Una reforma carente de entusiasmo
Se dice que es demasiado pronto para calificar de fracasada la reforma educativa, iniciada por Villar Palasí en pleno auge del espíritu tecnocrático, transcurridos tan sólo siete años desde la puesta en marcha de la ley general de Educación.Hay, sin embargo, demasiados síntomas de que tal reforma no funciona. Bastan para ello la referencia a las conclusiones obtenidas por la comisión de evaluación de dicha ley, suficientemente conocidas ya por todos.
Y aunque pueda parecer extremadamente audaz recordar, con este fracaso delante, aquel intento de revolución cultural que supuso la etapa republicana de Marcelino Domingo y Fernando de los Ríos, merece la pena fijar la atención en un aspecto de una reforma y otra en el que tal vez no se reforma para suficientemente. Nos referimos al apoyo con que necesariamente tendrían que haber contado los dos intentos, por parte no sólo de los estamentos docentes, sino, y sobre todo, por parte del contexto social de ambas épocas, particularmente por lo que se refiere a la actitud general de la sociedad hacia los cambios culturales.

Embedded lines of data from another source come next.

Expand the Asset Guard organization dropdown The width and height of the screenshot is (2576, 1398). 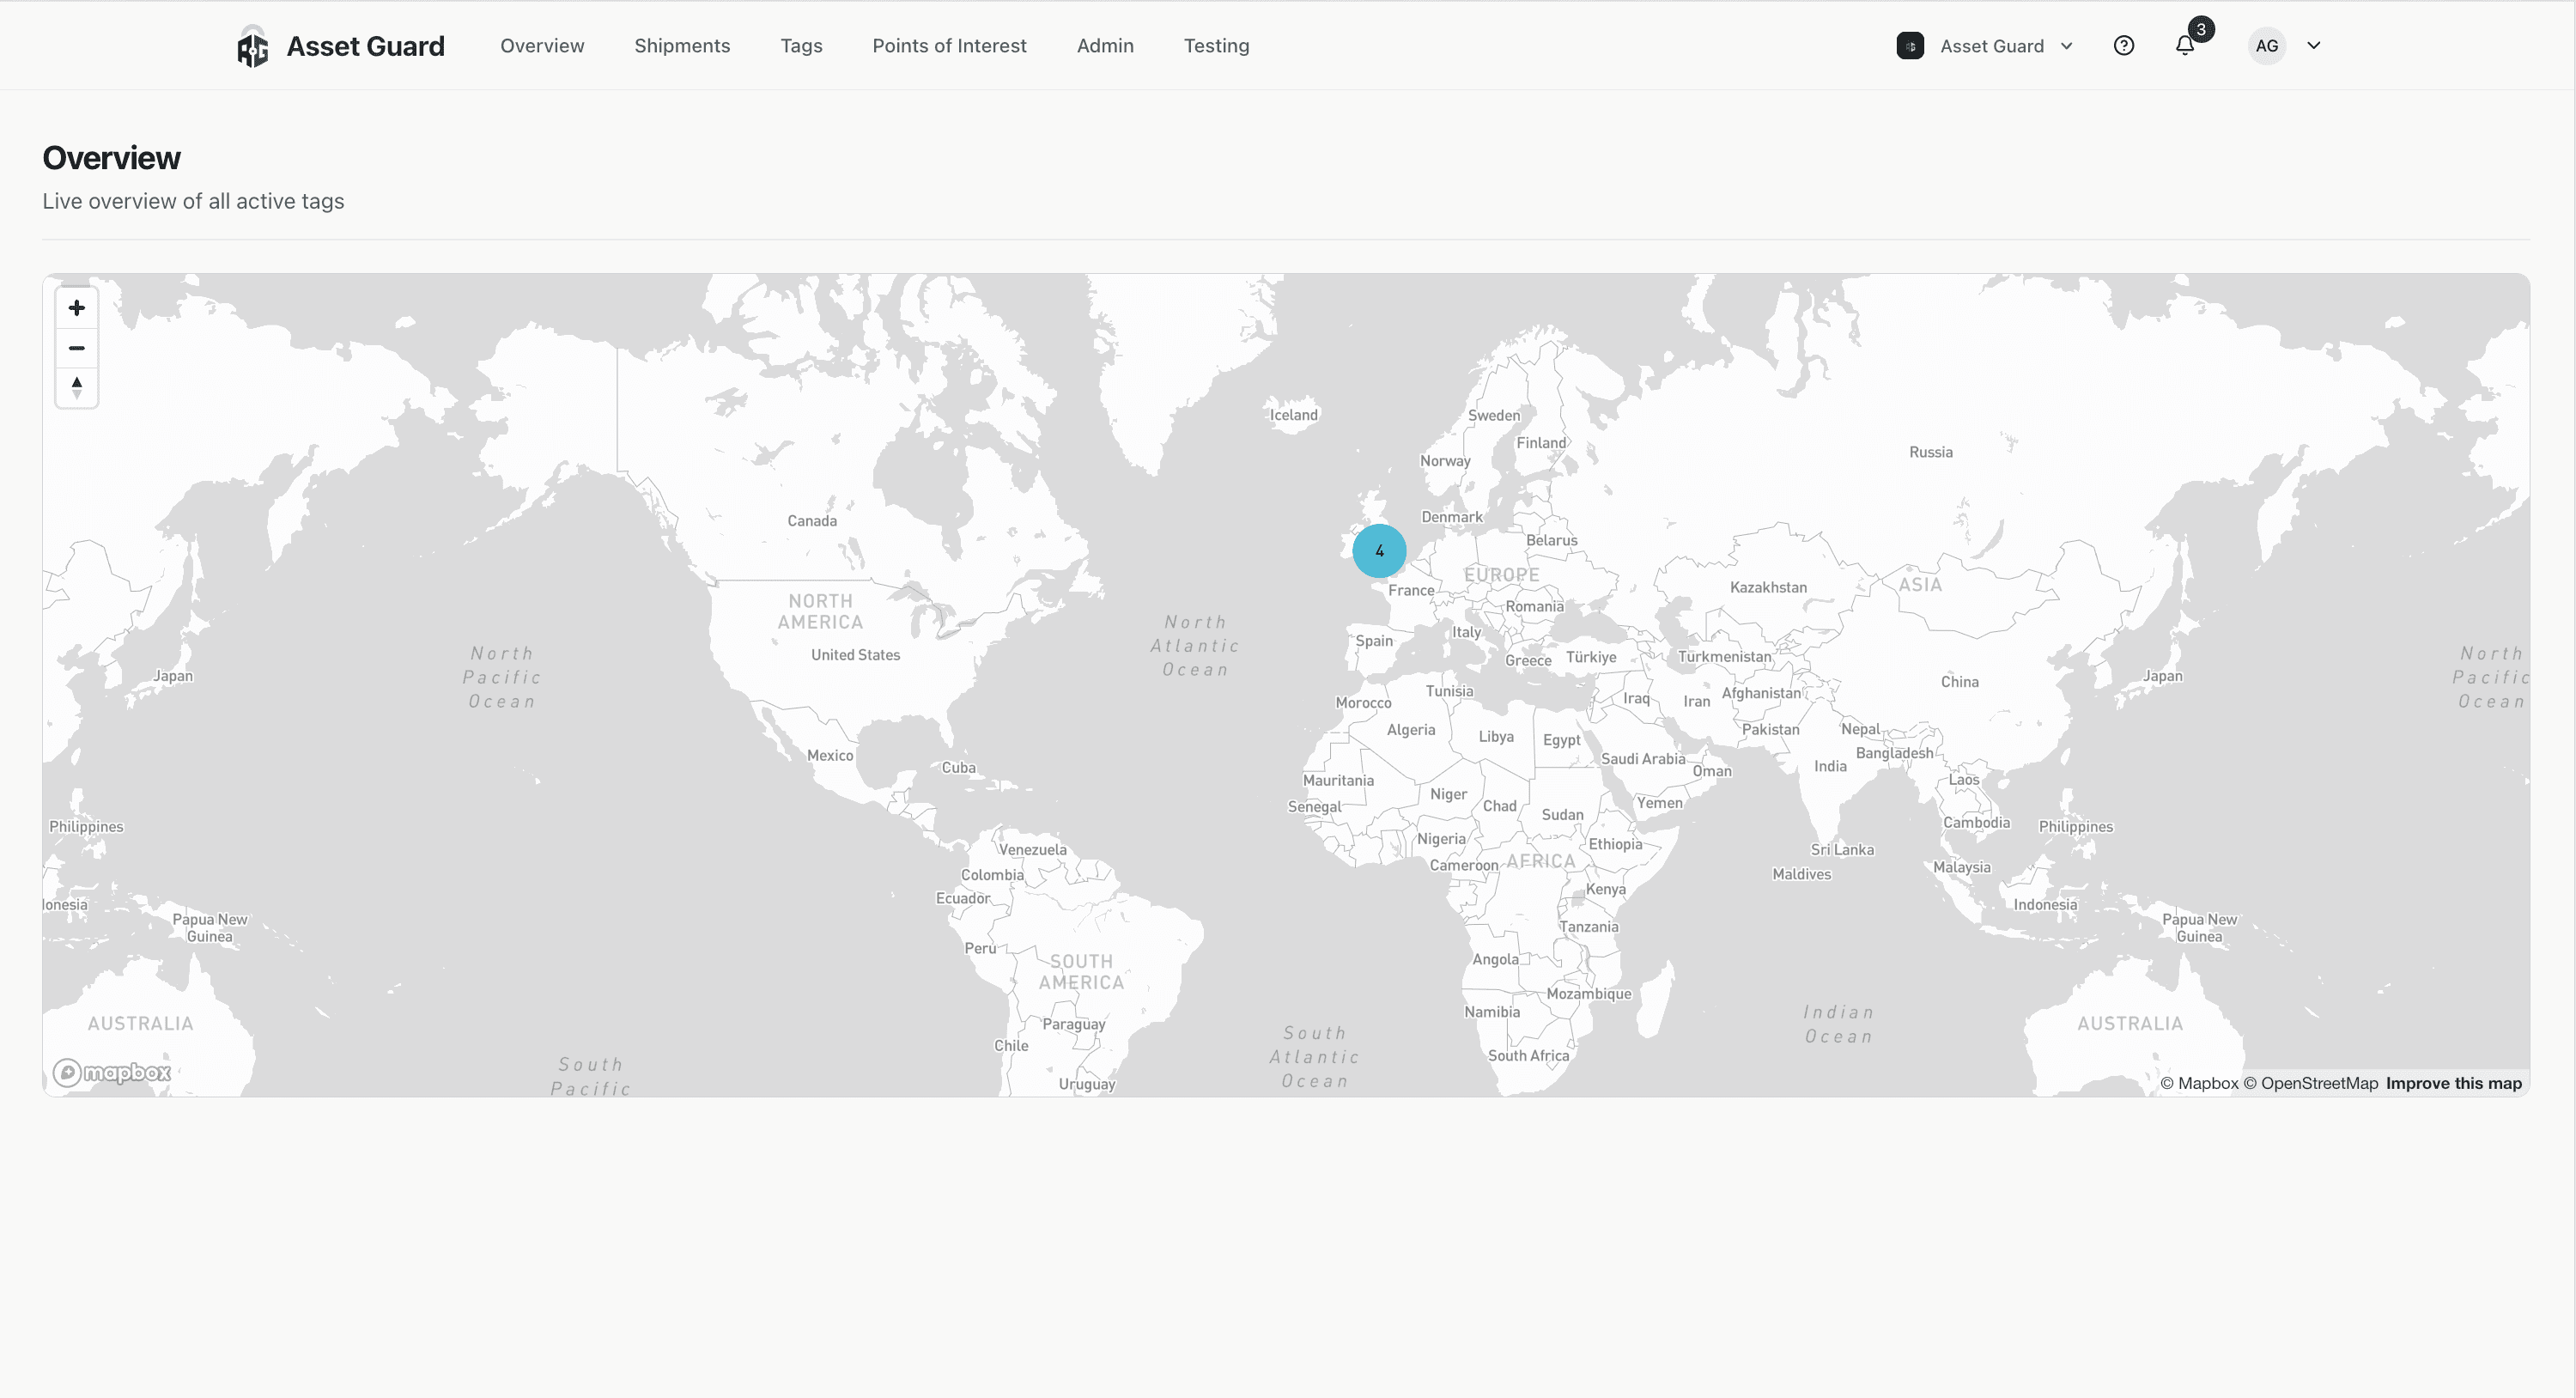tap(2067, 46)
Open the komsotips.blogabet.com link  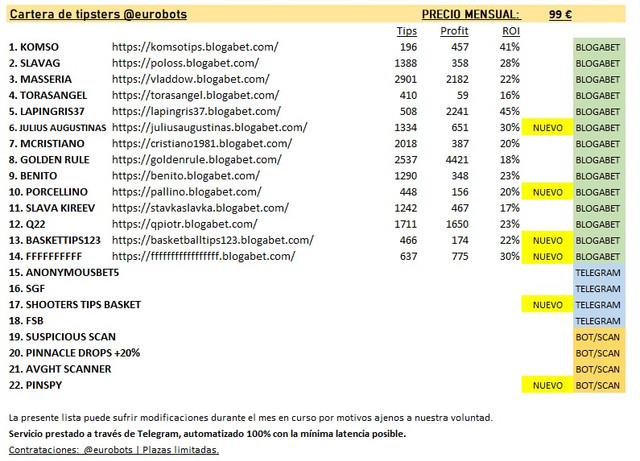[x=195, y=47]
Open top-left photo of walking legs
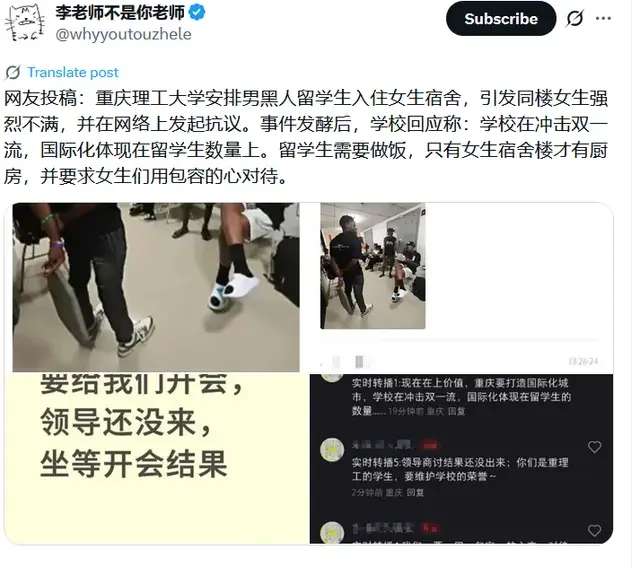This screenshot has height=567, width=640. (x=156, y=287)
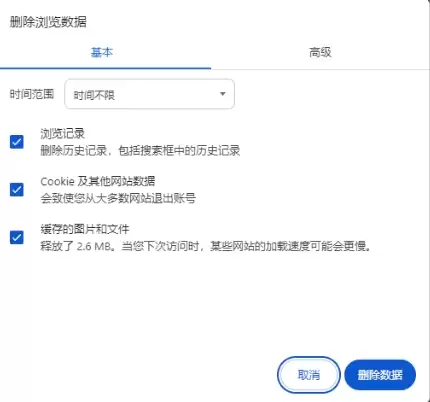The height and width of the screenshot is (402, 430).
Task: Untick the 缓存的图片和文件 checkbox
Action: pyautogui.click(x=17, y=237)
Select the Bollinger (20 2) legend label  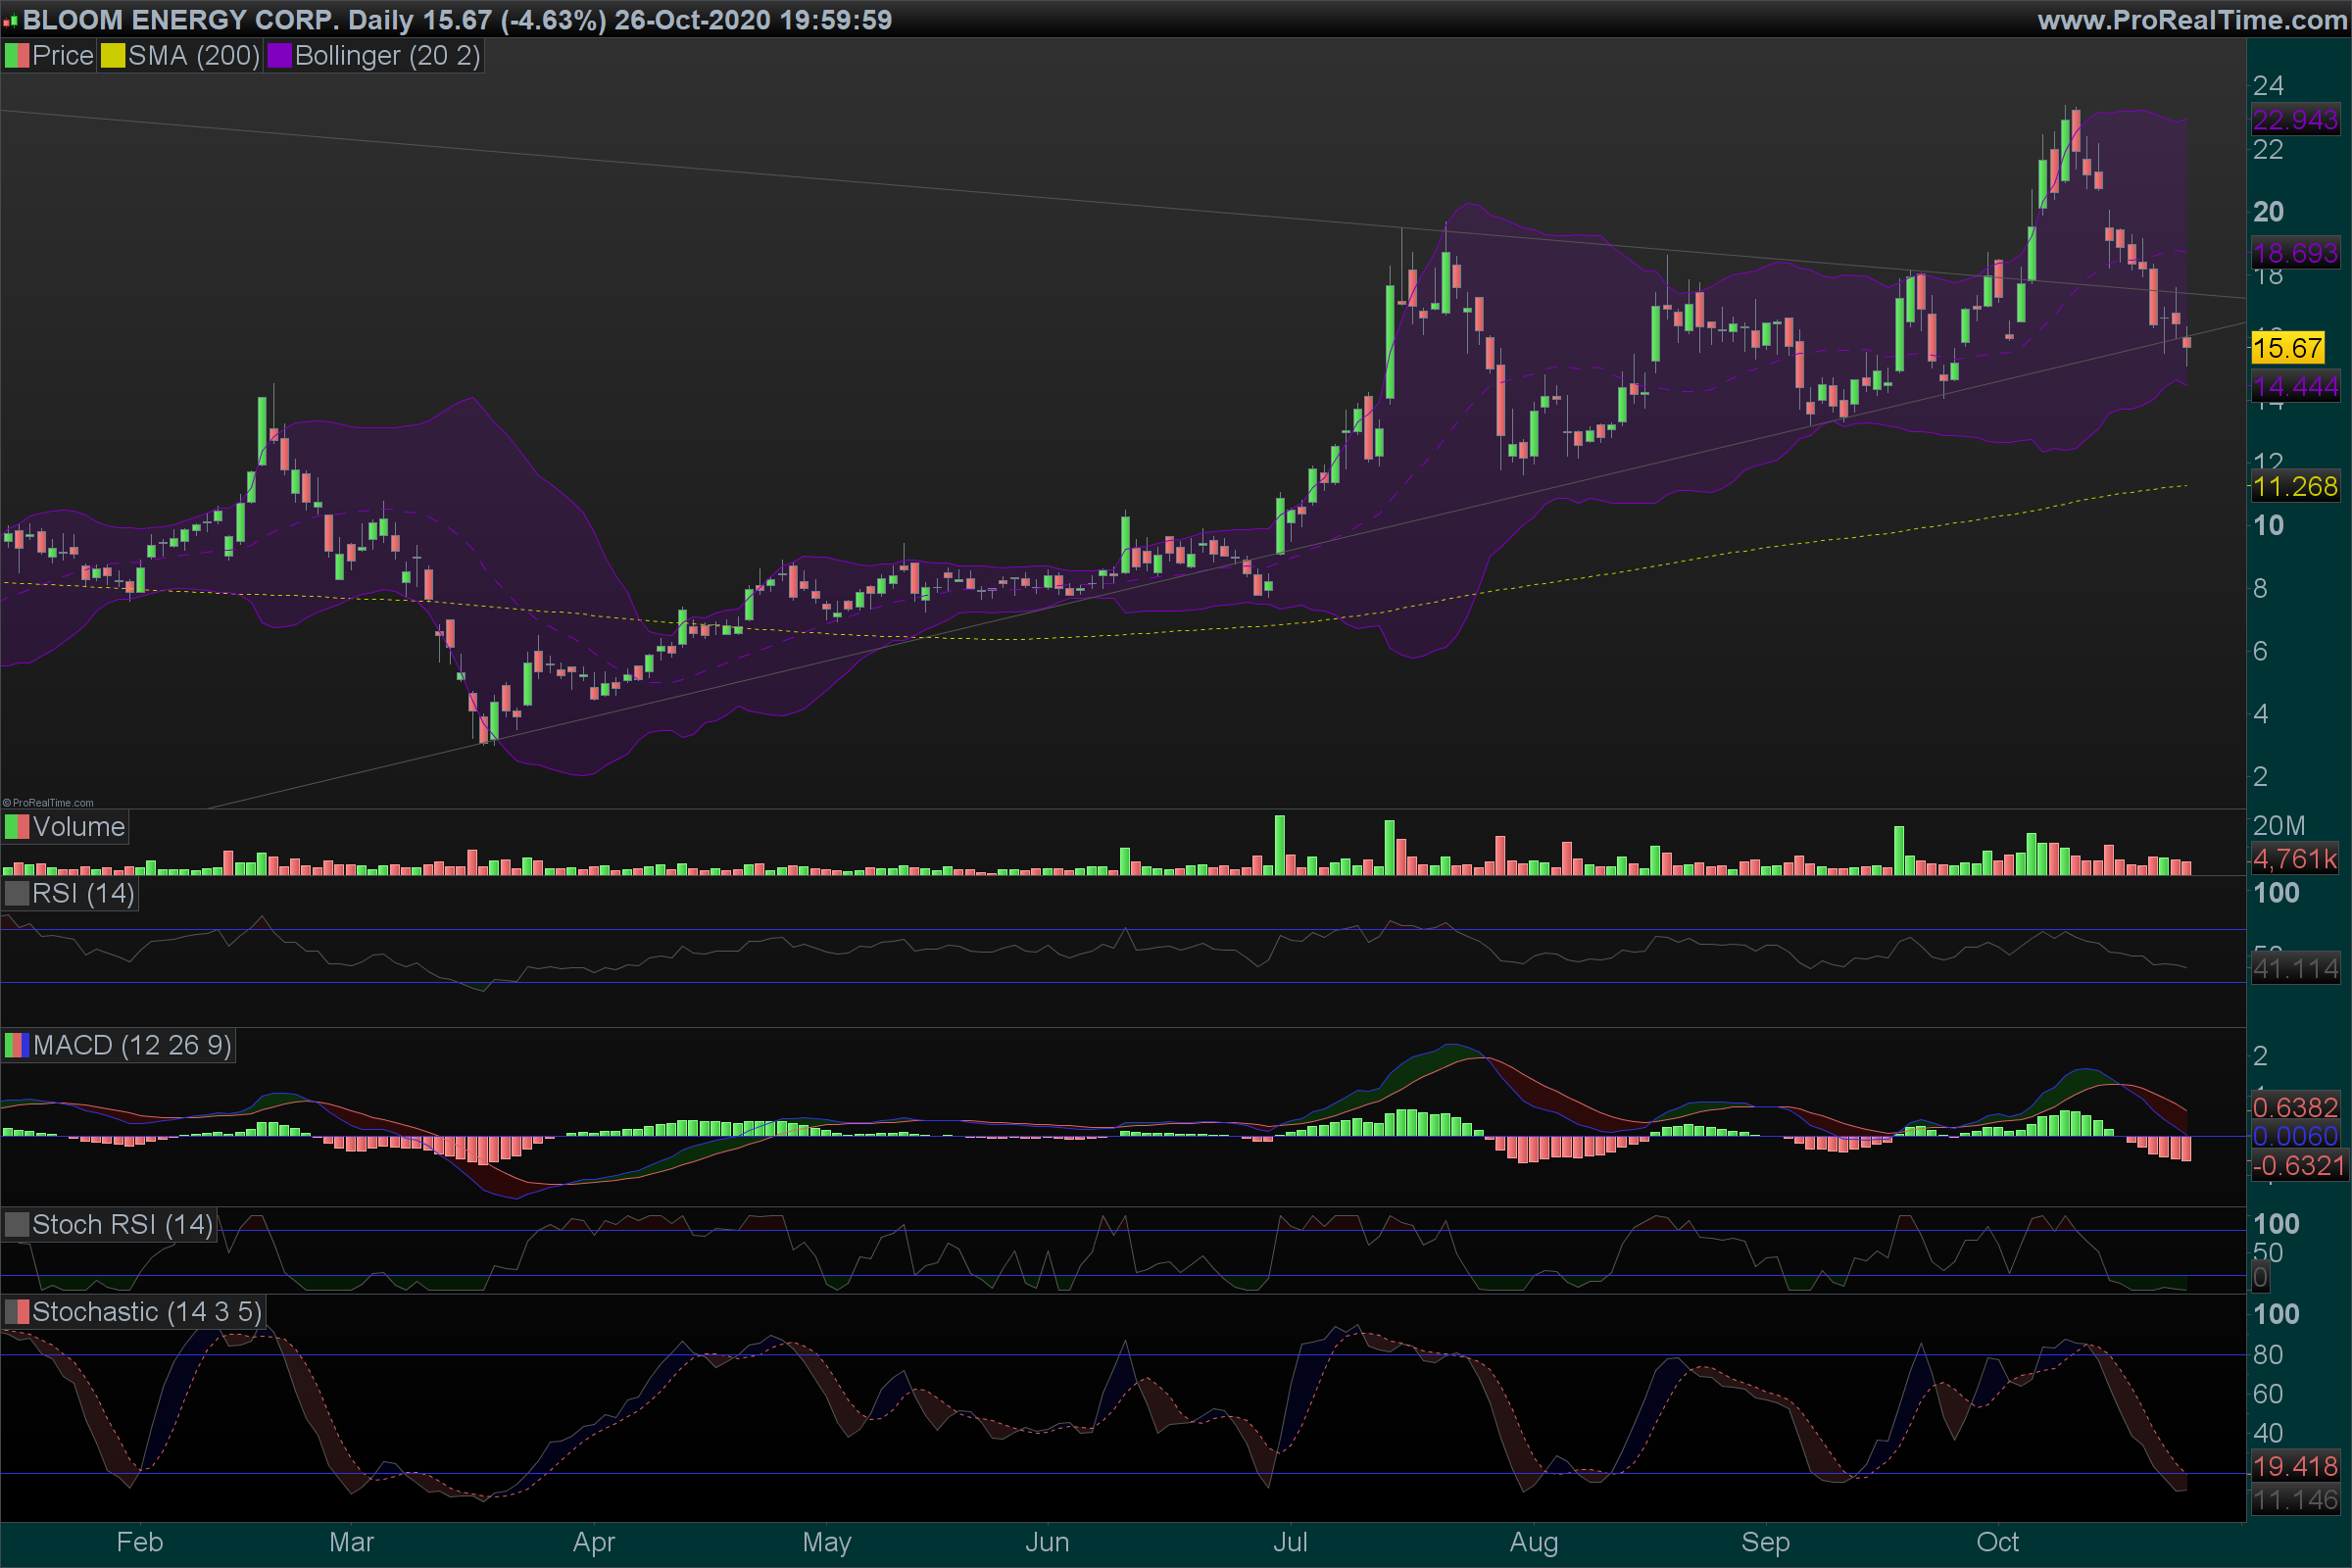[x=387, y=56]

Cualquiera de aquellos viejos maestros republicanos que aún viven, la mayoría de los cuales sufrieron las más duras purgas efectuadas por el franquismo triunfante tras la guerra civil, podría explicarnos la fe y entusiasmo con que se entregaron a aquella labor de renovación cultural y espiritual, impulsados por la demanda de un pueblo en estado de revolución.
Pero ¿cuál era, y todavía es el espíritu de un pueblo sumido en el largo y oscuro sueño de esos tremendos cuarenta años de vacío cultural y político? Con frecuencia se afirma, tal vez demasiado irreflexivamente, que las grandes reformas estructura les de la sociedad tienen que ir necesariamente precedidas por la reforma de la educación, olvidando que nunca son los maestros quienes hacen las revoluciones. Estos pueden ser los encargados, todo lo más, de sostener las. Era tan profunda la desesperanza, la apatía, la falta de fe en un sistema caracterizado fundamentalmente por su insistencia en mirar hacia el pasado, que indefectiblemente tendría que dar sus frutos en una radical falta de entusiasmo hacia todo lo que pudiera suponer una apelación a caminar hacia adelante.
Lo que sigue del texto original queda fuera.